Dota2 Senate

Difficulty: Medium Source: NeetCode

Problem

In Dota2’s world, there are two parties: Radiant (R) and Dire (D). The senate is a string of Rs and Ds. In each round, senators take turns in the order they appear in the string. Each senator can ban one senator from the opposing party (removes them from all future rounds). Once only one party’s senators remain, that party announces victory. Return the name of the winning party ("Radiant" or "Dire").

Example 1: Input: senate = "RD" Output: "Radiant" Explanation: R bans D, R wins.

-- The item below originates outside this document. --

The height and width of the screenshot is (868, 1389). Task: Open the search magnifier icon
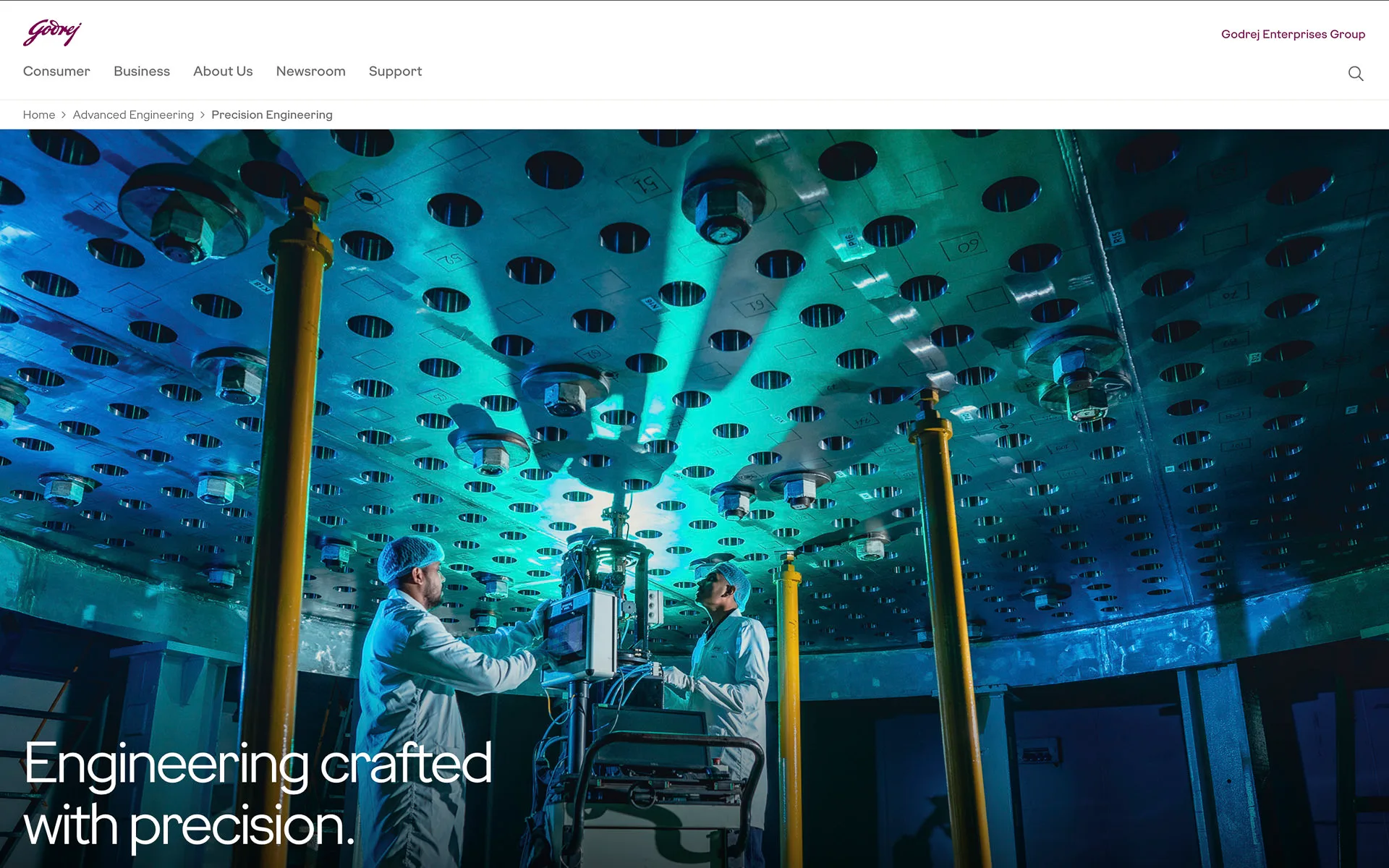click(x=1356, y=73)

Example 2: Input: senate = "RDD" Output: "Dire" Explanation: R bans first D, second D bans R, second D wins.

Constraints:

• 1 <= senate.length <= 10^4
• senate[i] is 'R' or 'D'

Prerequisites

Before attempting this problem, you should be comfortable with:

• Queues — simulating turns in order
• Greedy algorithms — always ban the next opponent, not a random one

1. Brute Force — Repeated Simulation

Intuition

Simulate the rounds. In each round, go through the senate string. Each senator gets a “banning token”. If a senator has an available token and there’s an opponent, use the token to ban the next opponent. Repeat until one party is gone.

Algorithm

1. Represent the senate as a list.
2. In each round, track available bans per party.
3. Remove banned senators.
4. Repeat until only one party remains.

Solution

def predictPartyVictory(senate):
    senate = list(senate)

    while True:
        radiant_bans = 0
        dire_bans = 0
        next_senate = []

        for senator in senate:
            if senator == 'R':
                if dire_bans > 0:
                    dire_bans -= 1  # this R gets banned
                else:
                    radiant_bans += 1
                    next_senate.append('R')
            else:
                if radiant_bans > 0:
                    radiant_bans -= 1  # this D gets banned
                else:
                    dire_bans += 1
                    next_senate.append('D')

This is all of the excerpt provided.